Dick Schoof zostanie nowym premierem Holandii

Dick Schoof zostanie nowym premierem Holandii

Dick Schoof stanie na czele nowego holenderskiego rządu. We wtorek, ten były dyrektor generalny AIVD został zaprezentowany przez Richarda van Zwola politykom wszystkich czterech koalicyjnych partii i wszyscy zaakceptowali go jako człowieka, który znajduje się ponad politycznymi podziałami. Kim jest człowiek, który zostanie nowym, holenderskim premierem?

Bezpieczeństwo

67-letni Schoof to, jak wspomnieliśmy na wstępie, były dyrektor generalny AIVD, odpowiadał więc za bezpieczeństwo Królestwa Niderlandów, kierując tajnymi służbami. Oprócz tego w swoim CV może poszczycić się rolą koordynatora ds. zwalczania terroryzmu i bezpieczeństwa w NCTV, czy też posadą dyrektora w Służbie ds. Integracji i Naturalizacji - IND. Obecnie jest zaś Sekretarzem Generalnym Ministerstwa Sprawiedliwości i Bezpieczeństwa.

 

Ponad podziałami

Przypomnijmy, już jakiś czas temu stało się jasne, iż premierem nie zostanie lider PVV. Pojawiło się więc pytanie, na kogo postawi koalicja. Każda kandydatura z wewnątrz mogłaby doprowadzić do przerwania rozmów. Dlatego też poproszono koordynatora, który owe rozmowy prowadził - Richarda van Zwola, by ten po podpisaniu umowy zajął się personaliami. By znalazł on człowieka, który zadowoli wszystkich.

 

Świeżak

Wiele wskazuje, iż to mu się udało. Lider NSC Pieter Omtzigt wskazuje, iż to odpowiedni kandydat na odpowiednie stanowisko w odpowiednich czasach. Ma bowiem bardzo ważne z punktu widzenia kraju doświadczenie w newralgicznych obecnie dziedzinach, takich jak bezpieczeństwo.

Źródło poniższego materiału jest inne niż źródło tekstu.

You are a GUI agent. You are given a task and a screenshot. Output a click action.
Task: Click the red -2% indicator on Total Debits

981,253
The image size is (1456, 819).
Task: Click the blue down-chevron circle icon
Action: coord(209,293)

Dla Dilana Yesilgöza z VVD największą zaletą przyszłego premiera jest to, iż nie ma on doświadczenia politycznego w parlamencie. Nie będąc aktywnym parlamentarzystą, nie będzie faworyzował którejś ze stron.

Z kandydatury tej zadowoleni są też przywódcy PVV i BBB. Wygląda więc na to, iż dla wszystkich to kandydat idealny.

Umowa

Dzięki temu, iż wreszcie pojawił się kandydat na premiera, można iść dalej. Schoof ma teraz z liderami PVV, VVD, NSC i BBB stworzyć zespół gabinetowy, którego celem będzie opracowanie porozumienia. Końcowej umowy koalicyjnej, która ma zostać oficjalnie zaprezentowana i podpisana pod przewodnictwem przyszłego premiera już za tydzień.

 

Posłowie

Nazwisko premiera jest już znane, teraz trzeba jeszcze obsadzić poszczególne ministerstwa. Tu wedle wstępnej umowy koalicyjnej wskazującej, iż gabinet ma się "odsunąć" od parlamentu, połowa jego członków musi być spoza kręgów bieżącej polityki. W efekcie lista przyszłych ministrów to obecnie nadal wielka niewiadoma.